Syed shakes, reaching a hand out for the wall as some sort of stability.

"I love you. I love you with every part of me but I don't know what to do anymore. I've been working on this, trying to figure out what's going wrong, trying to fix it. Relationships are work, aren't they, they're about compromise and working through the bad bits. Except it's turning into a full time job. The thing is I would do, dedicate every minute to this, everything I have and more...if I thought you would do the same. If I thought you had been doing, that this really mattered to you anymore. You fought for me, you wanted to marry me...now it's like that means nothing."

"I'm allowed to have other things that matter. You should know that more than anyone."

"It isn't the same as when that thing you want destroys everything, as when you treat the one you love badly because of it, when you prioritise it above everything. I know the difference Christian, I've lived it, I've done it. You had to deal with it for long enough, I would have thought you could tell the difference too. When I left them for you – and I did if you've forgotten, only a year ago – I made a promise to let you be, to treat you, exactly as you are...the most important thing in my entire world. People can have other things, they should do...but not like this. Not if you want them, if at the end of it all, they are the centre of you, that thing you can't imagine living without. I was that for you. I was. I can't have dreamt it."

Christian finds himself silenced, suddenly finding it difficult to tell himself this is the right thing, remembering who it is that stands in front of him looking at him like that. Suddenly it is painful and he can't form any words at the sight of those eyes.
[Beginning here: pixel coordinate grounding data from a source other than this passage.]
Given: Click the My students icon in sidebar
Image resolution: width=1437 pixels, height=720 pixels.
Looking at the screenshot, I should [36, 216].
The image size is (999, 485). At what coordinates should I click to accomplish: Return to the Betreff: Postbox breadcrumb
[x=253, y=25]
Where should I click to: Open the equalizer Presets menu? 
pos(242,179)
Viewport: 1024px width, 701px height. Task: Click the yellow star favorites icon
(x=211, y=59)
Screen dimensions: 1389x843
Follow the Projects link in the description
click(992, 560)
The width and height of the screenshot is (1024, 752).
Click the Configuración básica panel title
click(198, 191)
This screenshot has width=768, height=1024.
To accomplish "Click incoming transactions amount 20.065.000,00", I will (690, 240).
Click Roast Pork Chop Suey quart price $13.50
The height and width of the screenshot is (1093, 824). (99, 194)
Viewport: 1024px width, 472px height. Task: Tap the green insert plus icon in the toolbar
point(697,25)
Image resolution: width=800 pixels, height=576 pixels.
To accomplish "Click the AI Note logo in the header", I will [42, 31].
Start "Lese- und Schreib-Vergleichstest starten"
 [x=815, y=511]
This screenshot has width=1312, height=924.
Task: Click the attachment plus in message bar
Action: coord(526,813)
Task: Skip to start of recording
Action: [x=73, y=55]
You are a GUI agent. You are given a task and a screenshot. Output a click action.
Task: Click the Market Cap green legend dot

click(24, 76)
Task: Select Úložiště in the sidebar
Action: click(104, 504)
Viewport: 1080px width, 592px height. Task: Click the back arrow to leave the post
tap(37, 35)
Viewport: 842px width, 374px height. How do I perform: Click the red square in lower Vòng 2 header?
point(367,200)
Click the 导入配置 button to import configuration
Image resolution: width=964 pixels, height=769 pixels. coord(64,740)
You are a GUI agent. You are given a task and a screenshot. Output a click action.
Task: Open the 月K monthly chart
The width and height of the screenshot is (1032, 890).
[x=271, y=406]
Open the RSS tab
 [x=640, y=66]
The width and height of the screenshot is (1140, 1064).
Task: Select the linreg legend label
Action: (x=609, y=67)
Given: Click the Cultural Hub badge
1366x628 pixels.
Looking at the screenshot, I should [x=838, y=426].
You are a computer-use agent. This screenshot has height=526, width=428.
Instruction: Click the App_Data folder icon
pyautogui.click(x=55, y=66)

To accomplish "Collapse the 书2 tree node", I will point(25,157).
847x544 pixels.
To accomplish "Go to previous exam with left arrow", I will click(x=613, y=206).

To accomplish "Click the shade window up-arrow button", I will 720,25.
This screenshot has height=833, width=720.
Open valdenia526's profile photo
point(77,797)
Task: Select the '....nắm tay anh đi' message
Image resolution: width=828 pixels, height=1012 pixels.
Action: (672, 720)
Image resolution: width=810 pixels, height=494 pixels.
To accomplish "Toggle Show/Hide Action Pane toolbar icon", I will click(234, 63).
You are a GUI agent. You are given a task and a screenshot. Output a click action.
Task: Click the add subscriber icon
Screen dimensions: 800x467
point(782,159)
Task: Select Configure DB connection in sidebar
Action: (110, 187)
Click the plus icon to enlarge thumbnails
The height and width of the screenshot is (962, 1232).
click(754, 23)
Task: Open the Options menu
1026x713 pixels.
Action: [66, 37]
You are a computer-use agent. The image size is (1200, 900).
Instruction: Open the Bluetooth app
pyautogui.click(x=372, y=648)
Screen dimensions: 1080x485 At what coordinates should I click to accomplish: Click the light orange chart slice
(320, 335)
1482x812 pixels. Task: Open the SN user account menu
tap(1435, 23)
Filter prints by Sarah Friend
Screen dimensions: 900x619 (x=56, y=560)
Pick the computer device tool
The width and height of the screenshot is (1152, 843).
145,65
Syed gains nothing from the continual silence and his heart falls flat as he murmurs;

"Maybe we should take a break, some time out or something."

"Some time out?"

"Just some space. Figure out what we're doing. It's not like you can say you're happy right now. I thought I could make you happy, I thought I was, but I'm clearly not. I don't know what to do...maybe a break is all there is."

Christian nods, voice flat.

"Why just stop there?"

"What?"

"You want to go, you go."

"I didn't say that."

Syed watches as Christian opens the door.

"Yeah well I did. According to you there really isn't anything to stay around for anyway."